Another reason was the sweet, gentle chemistry between the two leads, Pene Pati and Karen Chia-ling Ho as Mimi, the poor seamstress who eventually becomes a kept girl. Pati displayed some vocal uncertainty in the big, high climaxes of his famous arias but otherwise he sounded beautiful. So did Karen Chia-ling Ho whose soprano voice is exquisite in this role. Even better, both vocalists sang their roles rather than belting them.
Soprano Andrea Carroll was a nice surprise as Musetta, the on-again, off-again girlfriend of Marcello when she's not being squired around town by rich old men. Her star turn in Act Two at the Cafe Momus was nicely sung and genuinely funny.
For once, she actually seemed to be an integral part of this young circle of friends.
Mimi and Rodolfo's going from falling in love at first sight in Act One to breaking up months later in Act Three has always confused me. What happened, exactly?

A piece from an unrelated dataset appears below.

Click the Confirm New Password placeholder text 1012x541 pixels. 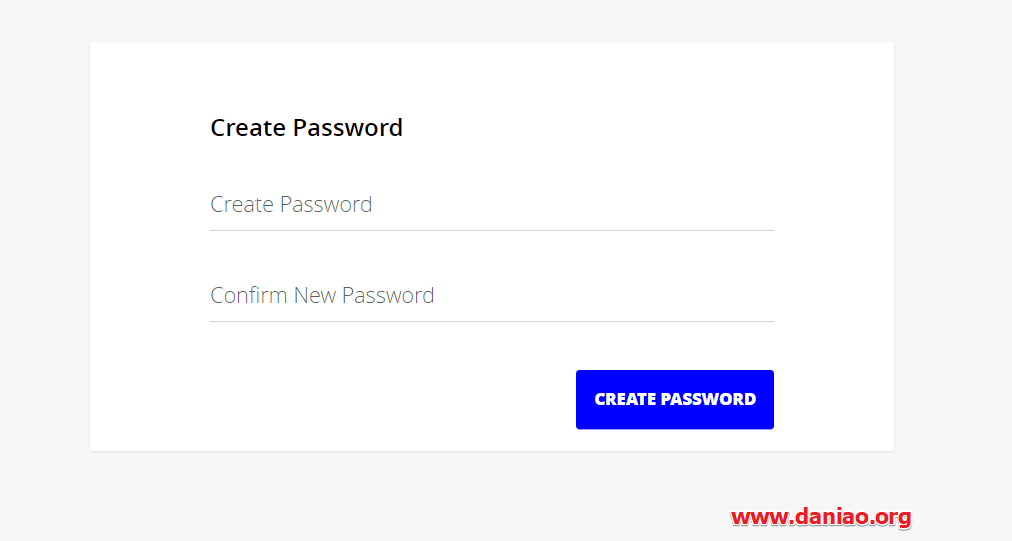click(x=322, y=296)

The supertitles by director John Caird are unusually good, and it finally became clear that the reason for the breakup was because Rodolfo was pathologically jealous and a jerk about it and it all got too ugly, which he finally confesses to his friend Marcello. Pene Pati seems too kind to be that kind of asshole, but it's not unusual behavior.
Musetta meanwhile breaks off with Marcello, announcing that he's the worst kind of lover, "which is somebody who acts like a husband."
In warm reviews of the opening performance by Joshua Kosman at On a Pacific Aisle and Lisa Hirsch at SF Classical Voice, they had polar opposite feelings about the Spanish conductor Ramón Tebar. Joshua wrote: "the weakest, most ill-judged conducting the War Memorial has witnessed in a long time" while Lisa praised Tebar's "flexible, generous conducting." I'm siding with Lisa, and thought the orchestra sounded fabulous. Tebar's slightly eccentric, slower than usual tempos worked for me.
I am not a Puccini fan, partly out of resentment that his handful of operas have hogged the repertory for all of my operagoing life, and the pathetic dying heroine sentimentality of his plots is not a favorite. The music is gorgeous and complex though, and occasionally a performance will be a reminder of how potent his work can be. This is one of them.